清单:
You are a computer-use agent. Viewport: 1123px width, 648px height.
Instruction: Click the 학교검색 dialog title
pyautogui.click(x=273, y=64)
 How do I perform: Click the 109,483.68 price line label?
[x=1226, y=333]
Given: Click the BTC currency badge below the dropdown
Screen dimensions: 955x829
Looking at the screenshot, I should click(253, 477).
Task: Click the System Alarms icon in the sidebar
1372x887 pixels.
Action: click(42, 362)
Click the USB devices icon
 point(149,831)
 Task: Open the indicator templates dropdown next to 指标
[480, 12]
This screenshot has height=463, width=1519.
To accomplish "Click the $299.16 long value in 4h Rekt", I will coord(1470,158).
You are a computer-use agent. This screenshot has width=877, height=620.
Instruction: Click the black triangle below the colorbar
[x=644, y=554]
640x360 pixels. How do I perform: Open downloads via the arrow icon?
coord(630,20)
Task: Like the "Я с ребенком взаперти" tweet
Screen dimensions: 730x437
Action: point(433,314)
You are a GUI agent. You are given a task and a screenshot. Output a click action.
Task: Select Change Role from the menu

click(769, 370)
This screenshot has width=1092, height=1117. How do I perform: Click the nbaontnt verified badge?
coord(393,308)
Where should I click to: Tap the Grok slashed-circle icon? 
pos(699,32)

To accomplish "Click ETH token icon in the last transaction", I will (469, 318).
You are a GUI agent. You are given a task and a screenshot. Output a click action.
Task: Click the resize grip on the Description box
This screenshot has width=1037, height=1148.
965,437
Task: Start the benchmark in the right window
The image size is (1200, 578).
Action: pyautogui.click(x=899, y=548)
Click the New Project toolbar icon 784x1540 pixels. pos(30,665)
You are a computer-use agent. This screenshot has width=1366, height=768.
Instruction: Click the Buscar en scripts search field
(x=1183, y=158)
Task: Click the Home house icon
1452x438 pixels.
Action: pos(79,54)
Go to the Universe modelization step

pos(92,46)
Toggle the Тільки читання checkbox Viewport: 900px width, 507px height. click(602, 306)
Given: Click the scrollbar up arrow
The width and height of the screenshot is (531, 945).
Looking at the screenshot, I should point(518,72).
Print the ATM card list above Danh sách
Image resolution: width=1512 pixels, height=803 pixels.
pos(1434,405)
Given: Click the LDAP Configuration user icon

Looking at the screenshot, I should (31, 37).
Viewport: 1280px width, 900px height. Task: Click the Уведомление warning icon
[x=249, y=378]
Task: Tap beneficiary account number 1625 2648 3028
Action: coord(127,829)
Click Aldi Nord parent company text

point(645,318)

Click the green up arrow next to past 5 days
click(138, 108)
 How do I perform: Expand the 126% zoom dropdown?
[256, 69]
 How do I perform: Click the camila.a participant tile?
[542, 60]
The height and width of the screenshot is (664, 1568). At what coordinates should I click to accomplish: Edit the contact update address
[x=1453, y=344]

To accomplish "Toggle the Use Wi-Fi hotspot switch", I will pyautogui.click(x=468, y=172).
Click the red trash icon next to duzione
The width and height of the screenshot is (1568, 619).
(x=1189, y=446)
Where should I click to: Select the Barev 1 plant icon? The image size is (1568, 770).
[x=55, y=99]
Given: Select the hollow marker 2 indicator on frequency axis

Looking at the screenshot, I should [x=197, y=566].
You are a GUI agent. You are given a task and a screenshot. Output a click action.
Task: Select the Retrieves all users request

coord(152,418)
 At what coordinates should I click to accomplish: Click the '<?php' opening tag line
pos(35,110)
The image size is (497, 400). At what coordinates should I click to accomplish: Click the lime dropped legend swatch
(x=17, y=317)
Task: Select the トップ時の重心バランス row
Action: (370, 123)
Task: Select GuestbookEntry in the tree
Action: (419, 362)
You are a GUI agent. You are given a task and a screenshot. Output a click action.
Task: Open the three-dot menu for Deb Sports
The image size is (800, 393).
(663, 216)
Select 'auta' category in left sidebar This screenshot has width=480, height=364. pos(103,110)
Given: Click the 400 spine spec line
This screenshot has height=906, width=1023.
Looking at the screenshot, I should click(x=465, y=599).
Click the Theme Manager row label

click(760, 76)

任务要求: 把清单中从包含“Given: Click the 400 spine spec line”的那一行起到清单末尾为止的这一段逐字重复一遍，首尾两行都算在内。

解答:
Given: Click the 400 spine spec line
This screenshot has height=906, width=1023.
Looking at the screenshot, I should click(x=465, y=599).
Click the Theme Manager row label

click(760, 76)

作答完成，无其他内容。